Algebric and geometric multiplicity and the way it affects the matrix Given a matrix $A$. Suppose $A$ has $\lambda_1,\dots,\lambda_n$ eigenvalues each with $g_i$ geometric multiplicity and $r_1,\dots,r_n$ algebric multiplicity, $g_i\leq r_i$.
Given this information alone, can I understand the way the matrix might look like?
And more in general, how does the way algebric and geomtric multiplicties affect the matrix?
 A: All square matrices $A$ satisfy that the algebraic multiplicity is larger or equal than the geometric multiplicity. Hence $g_i\le r_i$ does not give any new information on how the matrices may look like. If a matrix of size $n$ has the sum of geometric multiplicities equal to $n$, then it is diagonalizable. Then also the sum of the algebraic multiplicites is equal to $n$.

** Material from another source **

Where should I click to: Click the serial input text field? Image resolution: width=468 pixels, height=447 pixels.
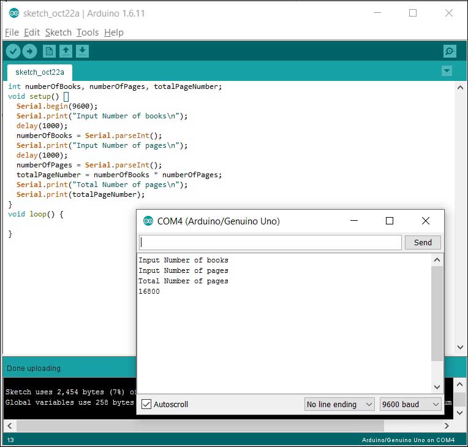(270, 242)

A: The difference between algebraic and geometric comes from the number of linearly independent eigenvectors.
Geometric multiplicity is strictly less than algebraic multiplicity if and only if the number of linearly independent eigenvectors is less than $n$ and some eigenvectors have to be repeated in an eigendecomposition of $A$.

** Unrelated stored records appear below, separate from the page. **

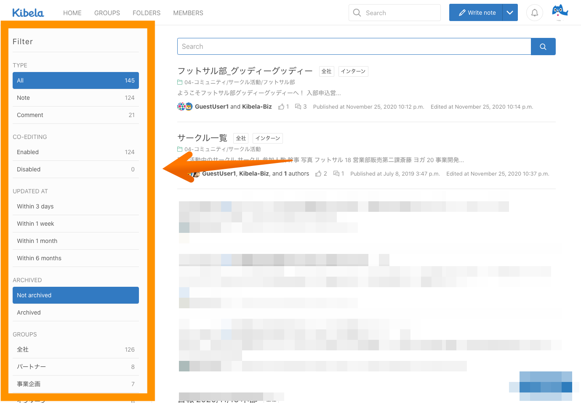Open the FOLDERS menu

point(146,13)
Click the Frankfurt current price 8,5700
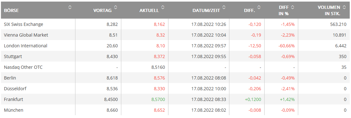Viewport: 351px width, 118px height. pos(158,99)
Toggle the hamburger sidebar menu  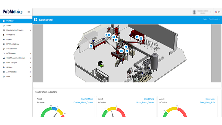tap(29, 12)
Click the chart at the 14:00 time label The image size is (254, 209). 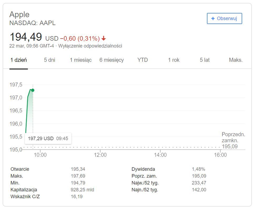point(160,155)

The eigenvectors then do not span the space and do not give a basis.
This means that $A$ can not be diagonalized.
Eigenvalue multiplicities are basis independent so they do not say much about the appearance of $A$ itself, since any transformation will leave them unchanged. They do constrain the Jordan normal form though, but the full specification of the Jordan normal form requires the actual eigenvector multiplicities. For each distinct eigenvector in a given eigendecomposition there is a block with the size of that eigenvectors multiplicity filled with the corresponding eigenvalue.